Statistics in Medicine
|September 5, 2014
Summary
Lipidomics analysis can identify disease biomarkers. This study developed statistical methods for preprocessing lipidomics data, improving biomarker discovery for clinical applications.
Area of Science:
- Biomedical Science
- Computational Biology
- Statistical Genetics
Background:
- Lipidomics offers potential for early disease detection through biomarker identification.
- Efficient statistical methodologies are crucial for translating lipidomics findings into clinical practice.
Purpose of the Study:
- To identify an effective statistical methodology for lipidomics data analysis.
- To find interpretable and predictive biomarkers for clinical applications.
Main Methods:
- Data preprocessing including normalization and multiple imputation for handling experimental variability and missing data.
- Comparison of stepwise variable selection and penalized regression models using cross-validation on imputed datasets.
- Utilizing a permutation test for global association testing.
Main Results:
- Data preprocessing methods demonstrated modest improvements in classification precision.
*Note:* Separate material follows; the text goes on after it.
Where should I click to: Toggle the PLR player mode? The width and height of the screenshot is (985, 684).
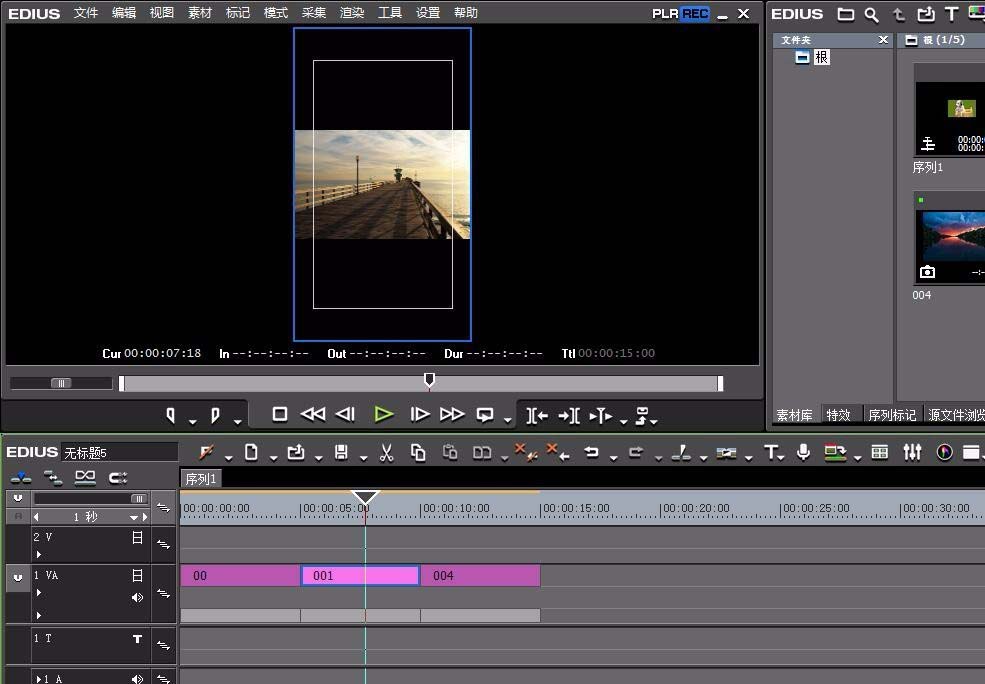(x=665, y=14)
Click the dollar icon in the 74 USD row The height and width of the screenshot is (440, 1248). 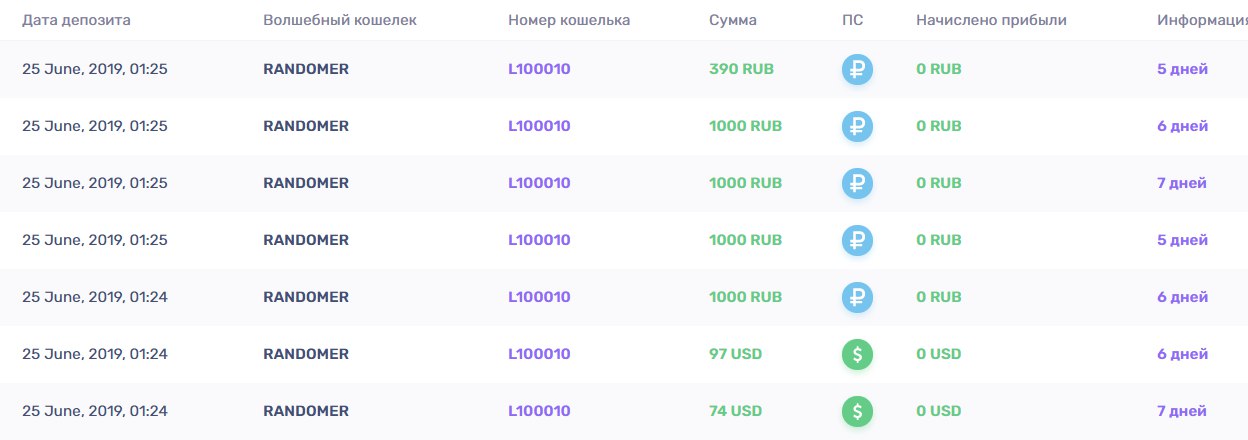(857, 411)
- No single variable selection method consistently outperformed others across different study designs.
- Lipidomics profiles were identified as significant predictors in both case studies.
Conclusions:
- The developed statistical approach aids in identifying robust lipidomics biomarkers.
- Effective data preprocessing is essential for reliable biomarker discovery in lipidomics.
- Lipidomics data holds significant predictive value for disease identification.